Every line from the one bearing "Image resolution: width=865" through the last line of the entries should be printed exactly, with no other output.
....................
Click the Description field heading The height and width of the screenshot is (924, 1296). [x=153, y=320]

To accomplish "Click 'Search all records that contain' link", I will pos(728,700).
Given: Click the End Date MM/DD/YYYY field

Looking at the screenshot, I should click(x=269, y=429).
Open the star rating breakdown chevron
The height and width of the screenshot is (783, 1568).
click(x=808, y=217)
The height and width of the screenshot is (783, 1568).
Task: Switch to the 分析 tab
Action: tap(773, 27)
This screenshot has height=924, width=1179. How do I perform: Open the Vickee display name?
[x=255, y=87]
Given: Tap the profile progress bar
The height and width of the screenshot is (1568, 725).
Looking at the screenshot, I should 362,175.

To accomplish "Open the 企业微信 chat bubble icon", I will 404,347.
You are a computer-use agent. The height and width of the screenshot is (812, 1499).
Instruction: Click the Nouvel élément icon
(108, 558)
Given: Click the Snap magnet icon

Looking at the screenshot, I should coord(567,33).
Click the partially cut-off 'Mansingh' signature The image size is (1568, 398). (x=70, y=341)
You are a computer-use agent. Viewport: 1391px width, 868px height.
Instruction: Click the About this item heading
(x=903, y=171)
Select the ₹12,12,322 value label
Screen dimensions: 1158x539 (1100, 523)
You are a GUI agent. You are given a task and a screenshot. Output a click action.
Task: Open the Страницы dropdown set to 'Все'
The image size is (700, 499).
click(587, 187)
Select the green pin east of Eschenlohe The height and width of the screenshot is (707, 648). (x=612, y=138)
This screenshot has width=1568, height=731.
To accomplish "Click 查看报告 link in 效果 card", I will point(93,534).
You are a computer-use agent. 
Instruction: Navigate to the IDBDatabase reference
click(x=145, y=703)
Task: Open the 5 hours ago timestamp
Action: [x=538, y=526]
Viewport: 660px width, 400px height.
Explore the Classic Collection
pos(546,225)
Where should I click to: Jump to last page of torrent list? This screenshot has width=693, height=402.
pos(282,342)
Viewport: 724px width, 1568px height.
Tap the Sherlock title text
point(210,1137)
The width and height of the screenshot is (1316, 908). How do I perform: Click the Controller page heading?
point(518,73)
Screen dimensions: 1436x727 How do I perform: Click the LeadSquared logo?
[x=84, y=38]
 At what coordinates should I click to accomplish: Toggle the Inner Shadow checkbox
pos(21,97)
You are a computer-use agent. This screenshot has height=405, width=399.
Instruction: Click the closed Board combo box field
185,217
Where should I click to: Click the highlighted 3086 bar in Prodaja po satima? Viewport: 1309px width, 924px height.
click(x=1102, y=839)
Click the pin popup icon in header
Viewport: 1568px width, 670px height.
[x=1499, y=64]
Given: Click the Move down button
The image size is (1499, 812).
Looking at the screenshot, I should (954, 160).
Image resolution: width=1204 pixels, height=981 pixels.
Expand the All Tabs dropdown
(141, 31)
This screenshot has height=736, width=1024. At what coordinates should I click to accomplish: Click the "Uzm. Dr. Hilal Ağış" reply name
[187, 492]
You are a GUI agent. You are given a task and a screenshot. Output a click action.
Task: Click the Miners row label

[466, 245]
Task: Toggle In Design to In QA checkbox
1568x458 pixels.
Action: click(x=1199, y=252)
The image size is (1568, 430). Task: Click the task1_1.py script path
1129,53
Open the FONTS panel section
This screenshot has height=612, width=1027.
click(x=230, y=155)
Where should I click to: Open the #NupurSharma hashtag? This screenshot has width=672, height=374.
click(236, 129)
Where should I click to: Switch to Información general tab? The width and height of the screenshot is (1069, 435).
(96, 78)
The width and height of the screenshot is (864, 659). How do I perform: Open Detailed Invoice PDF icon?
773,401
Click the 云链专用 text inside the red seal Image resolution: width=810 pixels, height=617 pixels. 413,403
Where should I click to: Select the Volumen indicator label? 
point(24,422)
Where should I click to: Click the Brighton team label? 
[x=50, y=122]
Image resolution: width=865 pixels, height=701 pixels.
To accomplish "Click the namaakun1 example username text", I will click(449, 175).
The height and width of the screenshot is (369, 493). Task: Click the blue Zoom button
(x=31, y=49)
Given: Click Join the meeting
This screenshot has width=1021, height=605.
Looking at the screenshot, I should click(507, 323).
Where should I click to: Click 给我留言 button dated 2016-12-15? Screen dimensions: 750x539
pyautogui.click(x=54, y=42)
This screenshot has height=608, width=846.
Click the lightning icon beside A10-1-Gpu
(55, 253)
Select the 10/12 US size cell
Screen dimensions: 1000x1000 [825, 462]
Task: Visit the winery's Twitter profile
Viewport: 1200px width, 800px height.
....................
TASK RESULT
Image resolution: width=865 pixels, height=701 pixels.
To accomplish "Click the namaakun1 example username text", I will click(449, 175).
The height and width of the screenshot is (369, 493). Task: Click the blue Zoom button
(x=31, y=49)
Given: Click Join the meeting
This screenshot has width=1021, height=605.
Looking at the screenshot, I should click(507, 323).
Where should I click to: Click 给我留言 button dated 2016-12-15? Screen dimensions: 750x539
pyautogui.click(x=54, y=42)
This screenshot has height=608, width=846.
Click the lightning icon beside A10-1-Gpu
(55, 253)
Select the 10/12 US size cell
Screen dimensions: 1000x1000 [825, 462]
Task: Visit the winery's Twitter profile
Viewport: 1200px width, 800px height.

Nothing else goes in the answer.